When Black Boy was first published in 1945, it did not include Wright’s conclusion, intended to be a critical part of the book. This section, published separately in 1977 under the title American Hunger, focuses on an important theme of the book—Richard’s growth as a writer—and places the first part of the book—his challenging adventures en route to his acceptance of himself as a writer—within this context. The complete edition of the autobiography is now published as two parts, the first titled “Southern Night” and the second titled “The Horror and the Glory.” In the concluding paragraph of this self-portrait, Wright announces his vocation as a writer and points, with hope, to the strength of his language: I would hurl words into this darkness and wait for an echo, and if an echo sounded, no matter how faintly, I would send other words to tell, to march, to fight, to create a sense of hunger for life that gnaws in us all, to keep alive in our hearts a sense of the inexpressibly human.
Quotations from the book of Job signal this theme, serving as epigraphs for the entire book and for the first part of the autobiography. The first quotation suggests the struggle that will characterize Richard’s flight from the South to the North and his fight to find himself: “They meet with darkness in the daytime/ And they grope at noonday as in the night.” The second quotation suggests that “Southern Night” will narrate the Job-like struggle Richard will endure as he moves from adventure to adventure, from home to home, from one stage of his childhood and youth to the next: “His strength shall be hunger-bitten/ And destruction shall be ready at his side.” The subtitle of Black Boy captures this movement, for the book is indeed “A Record of Childhood and Youth” that is also a portrait of an artist as a young man.
This developing artist re-creates his childhood and youth through dialogue, the use of details, and the selection of symbolic scenes. All these techniques combine to demonstrate the ability of the child and youth to survive, to endure the challenges of his environment so that he can emerge from those surroundings a thoughtful, sensitive writer.
An example of Wright’s effective use of dialogue is the conversation between Richard and a white woman whom Richard approaches about doing chores for her. The woman asks if he wants the job, and, learning that he does, poses what she believes is an important question: “Do you steal?” Richard bursts into a laugh and tells the woman that if he were a thief, he would never tell anyone. The woman is enraged by this response, and Richard realizes that he has made a terrible mistake, that he has demonstrated to the woman that he is “sassy,” and that he must resume the mask that white people expect of blacks, the mask of respect and deference. Through the dialogue between the woman and Richard, the issue of black-white relations is revealed dramatically and without any need for editorial comment by the narrator.
The use of details also reveals thematic ideas, one of which is the paradoxical situation of destruction as a means of bringing about new growth. The detailed use of fire suggests this paradox, beginning with the opening scene in which Richard sets fire to the house, nearly destroying it and, more important, nearly destroying himself, because his mother had come close to killing him for his action.

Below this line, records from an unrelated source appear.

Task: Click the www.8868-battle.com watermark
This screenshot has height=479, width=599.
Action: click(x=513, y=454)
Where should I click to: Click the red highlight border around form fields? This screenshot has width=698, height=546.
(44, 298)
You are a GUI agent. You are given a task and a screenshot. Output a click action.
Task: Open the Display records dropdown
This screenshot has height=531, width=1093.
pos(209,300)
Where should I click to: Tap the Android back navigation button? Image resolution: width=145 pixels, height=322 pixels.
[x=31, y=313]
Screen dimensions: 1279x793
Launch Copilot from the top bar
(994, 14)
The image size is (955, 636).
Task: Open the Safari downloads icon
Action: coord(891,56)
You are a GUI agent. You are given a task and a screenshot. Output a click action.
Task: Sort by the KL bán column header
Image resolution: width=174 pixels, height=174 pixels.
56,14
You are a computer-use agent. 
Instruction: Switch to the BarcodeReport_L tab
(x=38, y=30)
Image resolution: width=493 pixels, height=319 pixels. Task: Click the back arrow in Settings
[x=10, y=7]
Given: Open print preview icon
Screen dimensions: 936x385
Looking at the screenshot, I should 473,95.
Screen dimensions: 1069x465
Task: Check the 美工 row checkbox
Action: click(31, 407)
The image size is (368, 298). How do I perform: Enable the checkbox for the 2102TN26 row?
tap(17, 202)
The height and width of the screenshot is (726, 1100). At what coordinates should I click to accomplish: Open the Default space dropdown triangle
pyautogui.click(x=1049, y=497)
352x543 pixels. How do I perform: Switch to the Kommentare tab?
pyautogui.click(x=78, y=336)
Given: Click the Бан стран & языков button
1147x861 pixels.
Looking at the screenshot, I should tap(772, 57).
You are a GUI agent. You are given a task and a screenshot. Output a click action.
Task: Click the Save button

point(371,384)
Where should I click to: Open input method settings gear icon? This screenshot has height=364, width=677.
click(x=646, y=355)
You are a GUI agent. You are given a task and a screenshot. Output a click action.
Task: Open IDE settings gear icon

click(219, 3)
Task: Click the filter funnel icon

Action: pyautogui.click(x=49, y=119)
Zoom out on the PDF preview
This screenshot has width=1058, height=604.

This act of potential destruction serves as a paradoxical opportunity for growth insofar as Richard learns, at the age of four, that his family is a destructive force in his life, one from which he must flee if he is to be free to pursue his dreams. He is reminded of this lesson at the end of the chapter, when he goes to see his father to request money so that he, his brother, and his mother can go to Arkansas. When Richard arrives at his father’s house, he sees not only his father but also a strange woman with him, both sitting before a fire. Once again, detailed use of the image of fire reinforces the theme of destruction and its role in the education process. Richard sees the fire and understands that it represents the destructive force of his father, a force from which he must run if he is to mature.
Wright uses dialogue and details as techniques to plot the journey of his childhood and youth; symbolic scenes act as markers along the trip to self-knowledge. The opening scene and the conversation with the white woman who gives Richard a job doing chores for her are powerful markers. Another symbolic scene occurs in the second half of the self-portrait, when Richard describes his job in a medical research institute in a large, wealthy hospital in Chicago. On Saturday mornings, Richard assists a doctor in slitting the vocal cords of dogs, so that their howling will not disturb the hospital patients. Richard describes the sight of the dogs being rendered unconscious as the result of an injection, then having their vocal cords severed, and finally awakening and being unable to wail. Wright calls this “a symbol of silent suffering,” clearly not confined to the canines.
As a book that gives testimony to the transformation of silent suffering into creative growth and as an autobiography that shows the development of a struggling artist who seeks to find words to describe that suffering, Black Boy is one of the most significant autobiographies created by an American, black or white. When it was first published in 1945, it was the fourth best-selling nonfiction title that year, and it has continued to be read, reviewed, and respected as a classic study of the growth of a young man and the environment in which he develops. It is both a portrait of an individual and a portrait of a culture, the two struggling with each other and meeting each other “with darkness in the daytime” to illustrate a way to survive, to endure, and to thrive.